[UN-1 8. Cf. G. undatirt, Du. ongedateerd, Sw. odaterad.]
1. Not furnished or marked with a date; left without indication of date.
1570. Foxe, Acts & Mon. (ed. 2), 383/1. The certein tyme I cannot searche out, neyther may it be [in] his epistles vndated, easly found out.
1658. Sir T. Browne, Hydriot., 24. The undated ruines of winds, flouds or earthquakes.
1710. H. Bedford, Vind. Ch. Eng., 177. The Latin Edition is without Numbers, as well as his undated English one.
1824. Miss Mitford, Village, Ser. I. 159. The precious epistle was undated.
1856. Froude, Hist. Eng., I. 383. This letter is undated, but it was written some time in the year 1532.
1886. Willis & Clark, Cambridge, II. 104. The Statement is undated. Ibid., 578. The list is unfortunately undated.
2. Having no fixed date or limit; unending.

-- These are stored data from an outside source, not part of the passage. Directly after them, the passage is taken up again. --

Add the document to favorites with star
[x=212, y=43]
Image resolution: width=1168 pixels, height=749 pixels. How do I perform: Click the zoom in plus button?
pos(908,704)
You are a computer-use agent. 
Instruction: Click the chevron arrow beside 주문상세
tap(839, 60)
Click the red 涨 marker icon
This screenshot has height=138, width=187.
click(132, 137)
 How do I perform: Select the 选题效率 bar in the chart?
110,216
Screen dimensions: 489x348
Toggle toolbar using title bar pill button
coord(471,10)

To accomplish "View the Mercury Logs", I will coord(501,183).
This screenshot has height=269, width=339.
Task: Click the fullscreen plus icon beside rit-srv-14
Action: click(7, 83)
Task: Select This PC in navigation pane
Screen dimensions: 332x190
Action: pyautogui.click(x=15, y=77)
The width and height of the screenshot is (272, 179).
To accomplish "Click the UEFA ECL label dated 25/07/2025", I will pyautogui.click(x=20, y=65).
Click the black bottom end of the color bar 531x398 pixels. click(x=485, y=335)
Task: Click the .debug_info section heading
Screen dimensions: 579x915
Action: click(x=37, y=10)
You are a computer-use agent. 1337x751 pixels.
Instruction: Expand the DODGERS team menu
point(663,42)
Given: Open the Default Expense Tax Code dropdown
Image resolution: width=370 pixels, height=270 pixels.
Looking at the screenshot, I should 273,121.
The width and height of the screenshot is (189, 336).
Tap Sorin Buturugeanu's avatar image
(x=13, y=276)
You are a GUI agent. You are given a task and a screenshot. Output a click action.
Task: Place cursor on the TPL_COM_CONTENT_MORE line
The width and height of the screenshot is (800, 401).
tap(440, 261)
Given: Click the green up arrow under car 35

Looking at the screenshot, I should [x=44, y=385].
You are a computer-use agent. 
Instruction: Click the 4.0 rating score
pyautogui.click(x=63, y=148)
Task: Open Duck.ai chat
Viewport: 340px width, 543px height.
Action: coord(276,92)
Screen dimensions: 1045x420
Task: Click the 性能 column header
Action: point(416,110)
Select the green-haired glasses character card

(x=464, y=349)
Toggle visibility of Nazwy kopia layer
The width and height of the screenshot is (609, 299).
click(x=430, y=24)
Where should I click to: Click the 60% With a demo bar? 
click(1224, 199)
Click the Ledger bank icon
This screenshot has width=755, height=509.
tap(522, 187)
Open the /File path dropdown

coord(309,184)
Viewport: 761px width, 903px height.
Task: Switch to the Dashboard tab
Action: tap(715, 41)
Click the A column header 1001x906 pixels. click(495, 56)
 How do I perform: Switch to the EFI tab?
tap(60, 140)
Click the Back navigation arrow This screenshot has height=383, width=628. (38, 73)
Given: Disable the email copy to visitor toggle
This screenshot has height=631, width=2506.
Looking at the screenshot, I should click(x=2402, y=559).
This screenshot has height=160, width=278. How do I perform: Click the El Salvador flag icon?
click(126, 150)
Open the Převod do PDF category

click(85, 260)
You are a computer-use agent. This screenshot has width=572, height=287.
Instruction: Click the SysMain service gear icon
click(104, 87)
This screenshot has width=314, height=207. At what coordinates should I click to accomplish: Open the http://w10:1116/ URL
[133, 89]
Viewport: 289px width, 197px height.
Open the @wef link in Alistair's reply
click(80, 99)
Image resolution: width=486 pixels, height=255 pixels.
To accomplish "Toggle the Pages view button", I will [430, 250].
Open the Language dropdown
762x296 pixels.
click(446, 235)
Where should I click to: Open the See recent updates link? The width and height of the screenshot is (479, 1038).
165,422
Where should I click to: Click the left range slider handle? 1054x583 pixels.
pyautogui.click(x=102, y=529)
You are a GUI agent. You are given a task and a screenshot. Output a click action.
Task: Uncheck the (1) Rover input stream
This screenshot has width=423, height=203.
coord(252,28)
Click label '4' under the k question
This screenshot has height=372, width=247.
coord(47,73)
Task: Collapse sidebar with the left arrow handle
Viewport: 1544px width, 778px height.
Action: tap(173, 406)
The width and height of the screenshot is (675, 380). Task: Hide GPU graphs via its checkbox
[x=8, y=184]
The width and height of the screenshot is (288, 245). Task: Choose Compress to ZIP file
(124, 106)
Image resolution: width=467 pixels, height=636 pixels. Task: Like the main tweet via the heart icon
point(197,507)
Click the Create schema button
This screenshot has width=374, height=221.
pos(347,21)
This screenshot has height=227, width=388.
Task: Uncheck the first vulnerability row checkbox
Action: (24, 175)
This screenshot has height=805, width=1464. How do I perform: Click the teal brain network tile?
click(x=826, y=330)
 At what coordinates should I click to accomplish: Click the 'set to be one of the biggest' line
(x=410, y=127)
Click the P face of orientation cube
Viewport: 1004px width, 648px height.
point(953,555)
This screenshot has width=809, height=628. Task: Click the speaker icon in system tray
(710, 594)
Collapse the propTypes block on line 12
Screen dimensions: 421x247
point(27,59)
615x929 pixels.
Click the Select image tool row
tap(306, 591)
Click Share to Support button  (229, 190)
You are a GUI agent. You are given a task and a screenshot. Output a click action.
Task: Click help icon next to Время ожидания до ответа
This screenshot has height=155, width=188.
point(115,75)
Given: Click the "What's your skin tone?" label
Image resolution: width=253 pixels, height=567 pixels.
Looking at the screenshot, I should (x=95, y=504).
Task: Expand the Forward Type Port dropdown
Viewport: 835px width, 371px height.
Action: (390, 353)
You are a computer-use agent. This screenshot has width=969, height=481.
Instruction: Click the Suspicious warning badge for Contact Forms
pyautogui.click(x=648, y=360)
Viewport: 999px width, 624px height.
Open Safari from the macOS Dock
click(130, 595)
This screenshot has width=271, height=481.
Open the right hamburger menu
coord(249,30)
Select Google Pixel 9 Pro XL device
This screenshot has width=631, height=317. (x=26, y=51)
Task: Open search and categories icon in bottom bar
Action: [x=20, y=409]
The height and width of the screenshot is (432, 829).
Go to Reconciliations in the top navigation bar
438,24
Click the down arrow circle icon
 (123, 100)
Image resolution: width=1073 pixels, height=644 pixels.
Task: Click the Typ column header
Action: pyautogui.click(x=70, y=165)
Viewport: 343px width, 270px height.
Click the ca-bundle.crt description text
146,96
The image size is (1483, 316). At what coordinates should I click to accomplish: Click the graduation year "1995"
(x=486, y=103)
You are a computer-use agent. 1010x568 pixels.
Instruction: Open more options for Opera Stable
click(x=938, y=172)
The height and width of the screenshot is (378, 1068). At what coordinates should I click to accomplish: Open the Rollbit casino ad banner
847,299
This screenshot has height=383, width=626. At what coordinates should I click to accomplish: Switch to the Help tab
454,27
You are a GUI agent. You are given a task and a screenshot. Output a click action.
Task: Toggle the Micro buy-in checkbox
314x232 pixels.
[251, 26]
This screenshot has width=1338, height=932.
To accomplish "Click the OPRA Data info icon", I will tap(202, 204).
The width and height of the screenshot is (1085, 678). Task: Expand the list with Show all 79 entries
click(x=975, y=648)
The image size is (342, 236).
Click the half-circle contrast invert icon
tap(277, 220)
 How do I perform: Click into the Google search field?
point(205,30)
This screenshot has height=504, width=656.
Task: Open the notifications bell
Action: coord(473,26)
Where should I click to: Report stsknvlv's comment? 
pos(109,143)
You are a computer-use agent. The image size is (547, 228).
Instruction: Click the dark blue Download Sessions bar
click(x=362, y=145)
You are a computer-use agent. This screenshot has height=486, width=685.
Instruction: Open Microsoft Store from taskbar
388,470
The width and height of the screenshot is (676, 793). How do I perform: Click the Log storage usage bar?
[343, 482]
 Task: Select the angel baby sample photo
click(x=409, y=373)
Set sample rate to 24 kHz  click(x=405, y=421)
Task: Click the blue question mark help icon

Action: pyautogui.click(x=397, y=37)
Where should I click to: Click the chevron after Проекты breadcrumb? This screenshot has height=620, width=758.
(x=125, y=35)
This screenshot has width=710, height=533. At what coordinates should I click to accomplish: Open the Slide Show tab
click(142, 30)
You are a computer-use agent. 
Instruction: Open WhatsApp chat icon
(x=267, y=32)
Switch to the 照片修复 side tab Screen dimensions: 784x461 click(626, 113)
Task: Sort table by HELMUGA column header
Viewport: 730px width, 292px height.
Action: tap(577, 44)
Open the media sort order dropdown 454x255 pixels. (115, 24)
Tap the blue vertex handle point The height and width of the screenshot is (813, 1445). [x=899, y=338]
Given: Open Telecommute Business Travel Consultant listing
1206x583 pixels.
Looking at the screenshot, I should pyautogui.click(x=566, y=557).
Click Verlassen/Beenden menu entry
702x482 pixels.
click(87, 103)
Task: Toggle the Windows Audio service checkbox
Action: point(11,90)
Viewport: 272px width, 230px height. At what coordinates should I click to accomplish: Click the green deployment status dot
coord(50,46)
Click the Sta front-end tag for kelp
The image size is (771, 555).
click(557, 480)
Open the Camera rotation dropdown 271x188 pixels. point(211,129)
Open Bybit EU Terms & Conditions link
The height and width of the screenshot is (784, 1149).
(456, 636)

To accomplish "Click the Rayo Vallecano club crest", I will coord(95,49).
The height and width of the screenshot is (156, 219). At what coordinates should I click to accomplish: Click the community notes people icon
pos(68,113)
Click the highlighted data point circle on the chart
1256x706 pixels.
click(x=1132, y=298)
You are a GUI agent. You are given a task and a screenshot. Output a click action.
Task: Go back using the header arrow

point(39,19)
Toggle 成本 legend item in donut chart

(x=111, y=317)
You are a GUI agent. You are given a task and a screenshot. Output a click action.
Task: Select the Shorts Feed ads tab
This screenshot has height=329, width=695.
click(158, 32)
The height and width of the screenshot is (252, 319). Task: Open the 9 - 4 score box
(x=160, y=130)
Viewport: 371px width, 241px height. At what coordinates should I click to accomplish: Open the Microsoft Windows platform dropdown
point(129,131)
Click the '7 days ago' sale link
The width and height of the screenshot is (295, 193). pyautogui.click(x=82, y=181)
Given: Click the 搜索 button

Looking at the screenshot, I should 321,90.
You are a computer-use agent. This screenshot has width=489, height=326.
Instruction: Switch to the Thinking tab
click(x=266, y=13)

In quot. 1637 misused for dated.
1624. Quarles, Sions Elegies, II. xxii. Yet my vndated Euills, no time will minish, Though Yeers, and Months, though Daies and Howers, finish.
1637. D. Digges, Elegy, in Jonsonus Viribus (1635), 23. They did receive new life from you; Which shall not be undated, since thy breath Is able to immortall, after death.
3. Marked by no striking events.
1878. W. C. Smith, Hilda, 184. A wild, black night of tempest, such as men remember long In the dull undated life of a sleepy country town.